My dream job allowed me to travel a lot and get familiar with the Western world. I became fond of midday aperitifs in Italy and midnight dining in Spain. I grew accustomed to German and Swiss street order. I found familiar homey cosines in London and Paris. I learned to appreciate Poland with all our imperfections of young economy and post socialistic society. But most of all I gained confidence in moving around the word on my own. My dream job taught me all the routines and rules of single traveler. Then I became ready to move to the next travel level.
I challenged myself getting out of the comfort zone of the Western worlds and come out to see how life looks like in the Rest Of the World. It is so easy to become closed to the ROW and base our judgements on what we think is common to all. In challenging myself to go and see the world outside of what I was familiar with was supposed to help me with gaining that broader perspective.
By the time I turned thirty, I had my life checklist items to cross out, backpacking somewhere off the bitten path exotic was one of the items. And I am so grateful I did that. That I found the courage and motivation to plan and prepare for it. To save money for the air tickets. To think thoroughly my plan and then go ahead and change it, and change it again.
I hear so often from strangers that cross my life path, that they want do that too.
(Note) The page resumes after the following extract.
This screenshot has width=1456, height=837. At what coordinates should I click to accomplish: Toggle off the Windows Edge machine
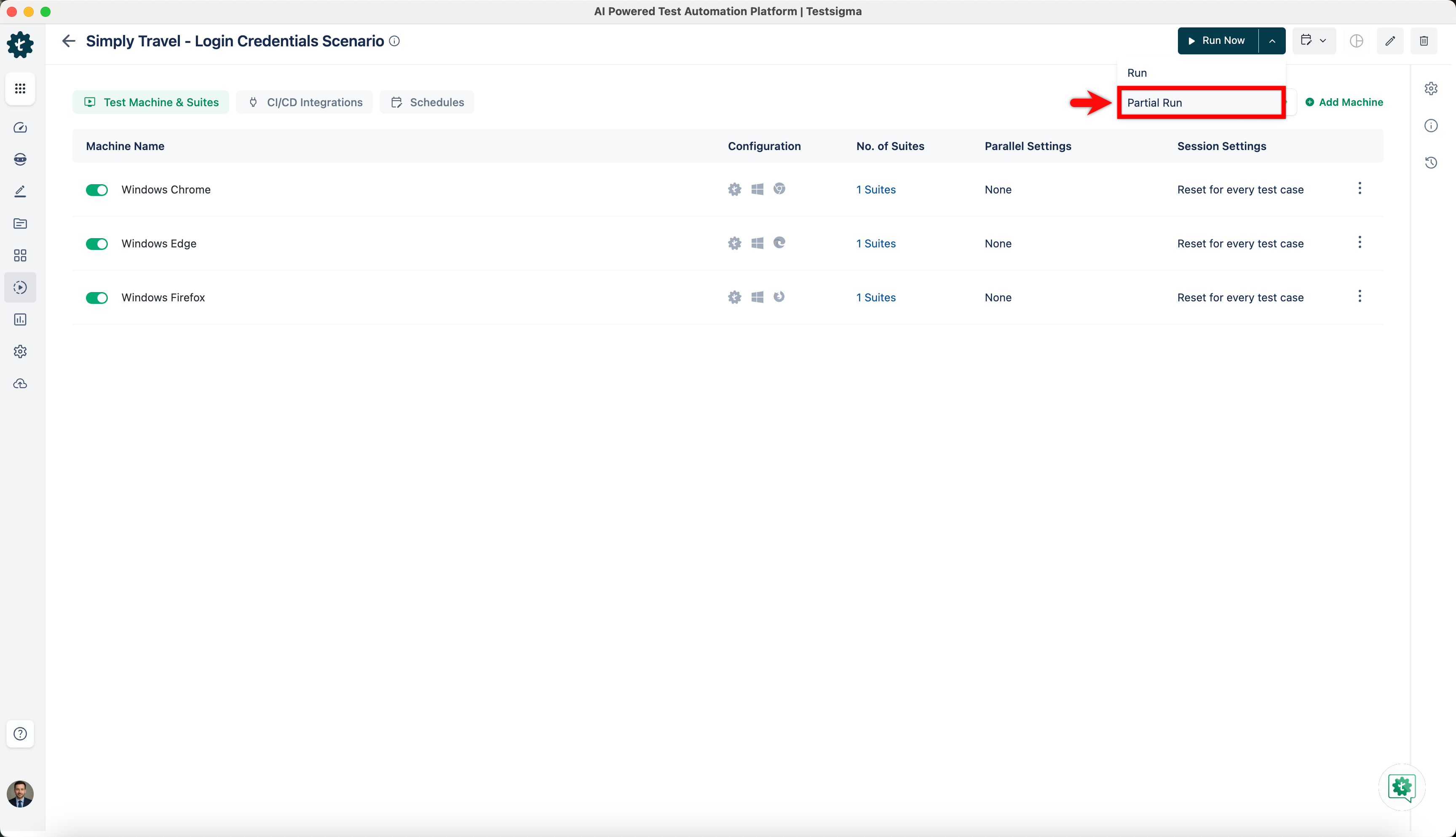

Almost everyone dreams of exploring the world, of getting the feeling of freedom when traveling through unknown and unraveling hidden truths that are only known to the very few who decided to challenge themselves and look for them. So few get to accomplish their goals however.
We are not used to being uncomfortable.
We are not used to being curious.
We are not used to exposing ourselves to unknown.
People who understand these simple truths learn how to push themselves and learn to overcome that feeling of discomfort and indulge in their curiosities. Change is always better than stagnation. Change is always positive, especially if you work on yourself and trust the process.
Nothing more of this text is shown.